Responsibility for Payment
I understand that I may request and receive an estimate of anticipated charges. I understand and acknowledge that an estimate is not a guarantee; that the estimate is not binding upon Community; and that actual charges will be determined based on the services I receive and may be more or less than the estimate. I understand that I am financially responsible for all amounts not paid by insurance or other payers for services provided to me by Community and I agree to pay all charges when due or in accordance with any financial arrangement made at the time of discharge. I understand Community provides financial assistance in the form of reduced charges, payment options, and payment plans to those who qualify. I understand I can request additional information on payment options or financial assistance if I believe I may not be able to pay or may not be able to pay timely.
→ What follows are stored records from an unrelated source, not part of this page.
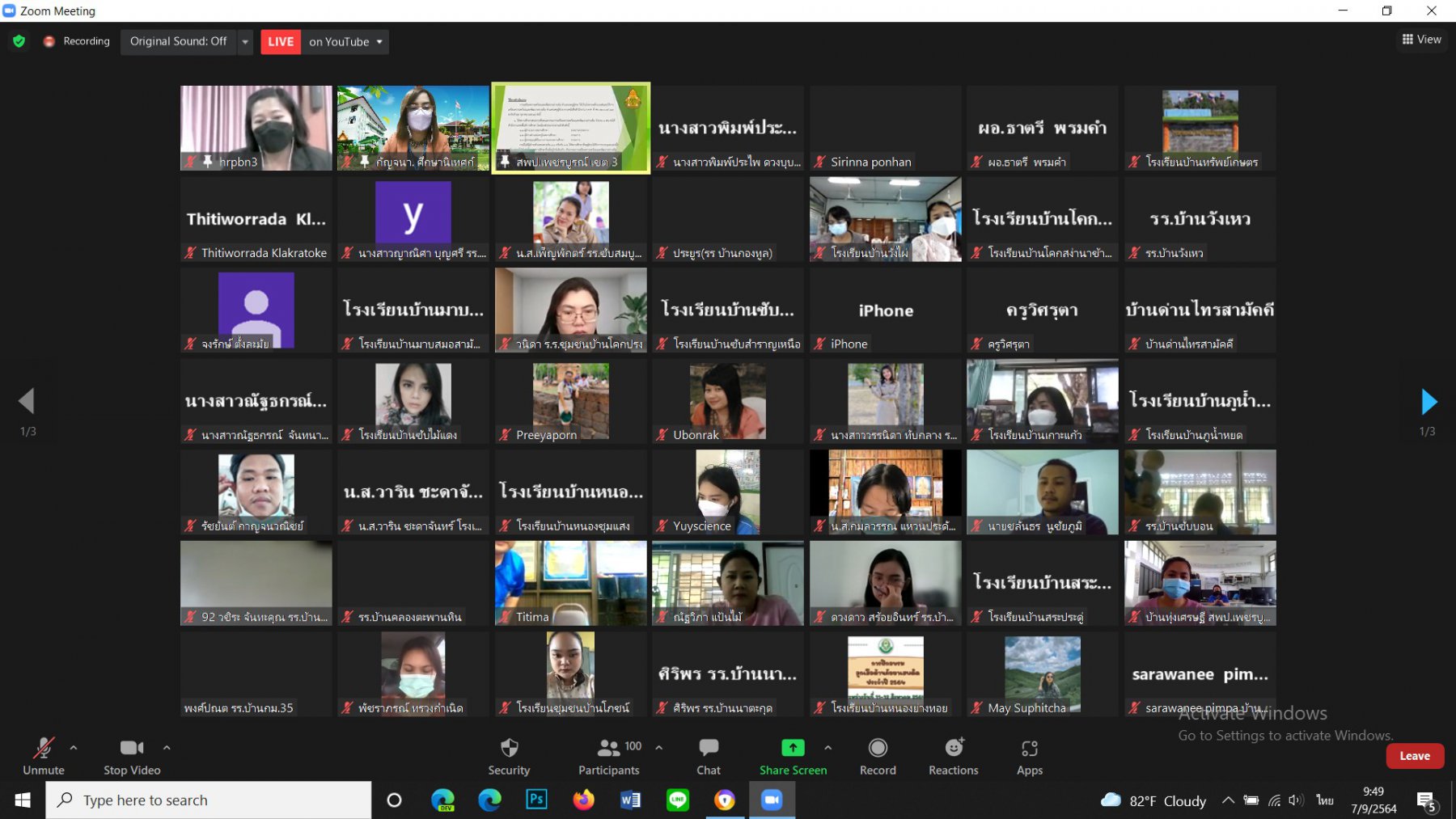Open the Security shield icon
This screenshot has height=819, width=1456.
click(509, 748)
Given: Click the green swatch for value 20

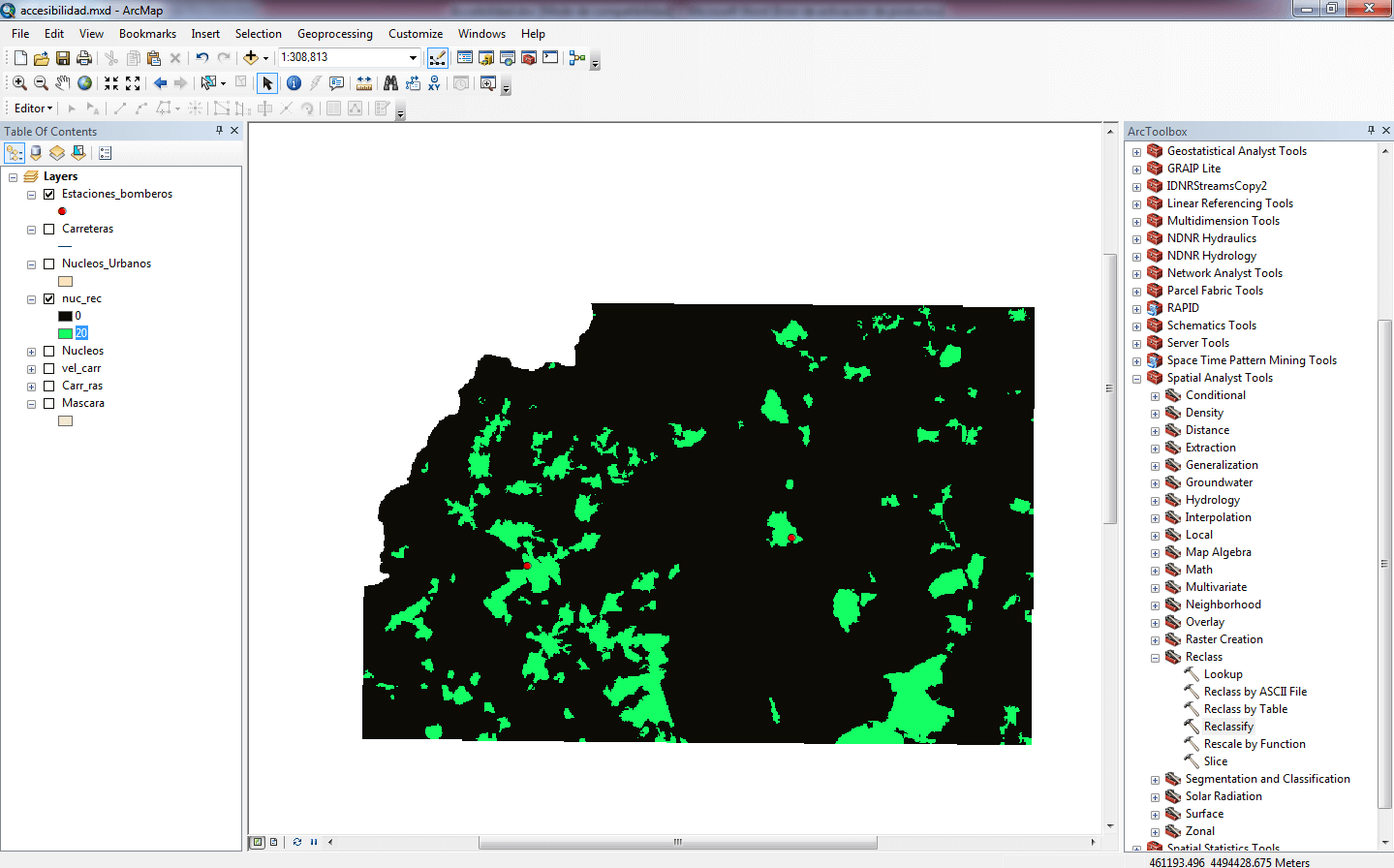Looking at the screenshot, I should (65, 333).
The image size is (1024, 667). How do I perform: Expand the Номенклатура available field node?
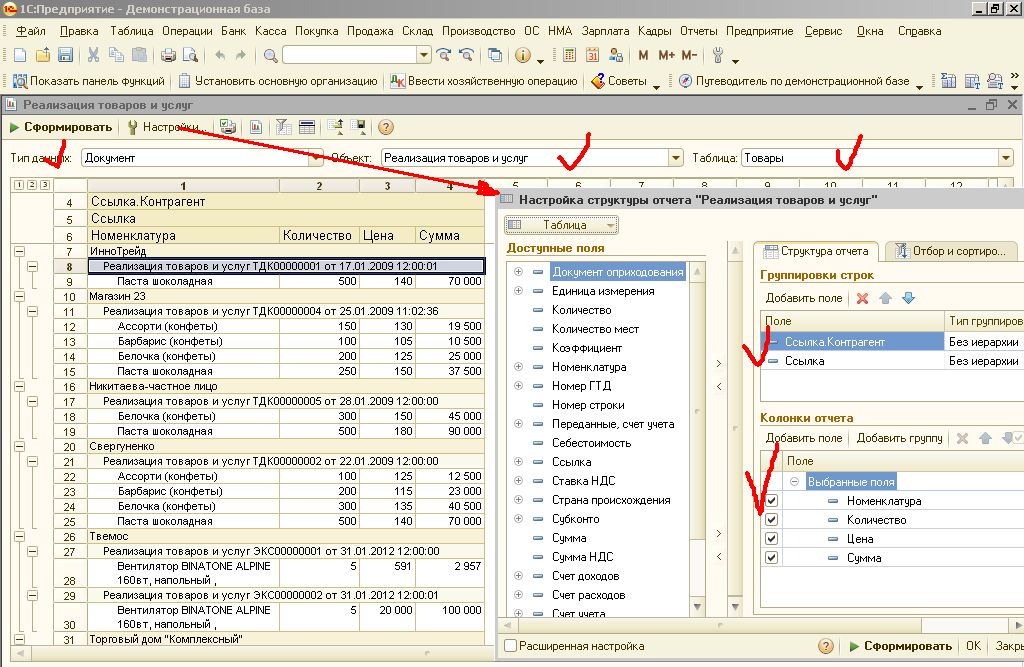coord(518,367)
In the event I do not pay such charges when due, I agree to pay costs of collection, including attorney fees and interest. I authorize Community or its agent to access my credit report in order to collect any charges due. If I provide Community with my cell phone number, I authorize Community or its agent to call my cell phone either manually or by auto-dialer in order to collect any amounts I owe.
Release of Responsibility for Valuables
I understand that Community is not liable for personal possessions including, but not limited to, money, valuables, dentures, eyeglasses, hearing aids or other property, that are lost or damaged. I know Community has the right to search anything on its premises, including wallets and purses, for the safety and welfare of its patients and visitors. I know I can avoid having my possessions searched by sending them home.
Receipt of Notice of Privacy Practices
I acknowledge that I have received the Community Health Network Notice of Privacy Practices and understand that I can also access a copy at www.eCommunity.com.
I acknowledge that I have read and agree to pages 1 and 2 of this Patient Consent Agreement and my questions have been answered. I understand that I can request a copy of this document.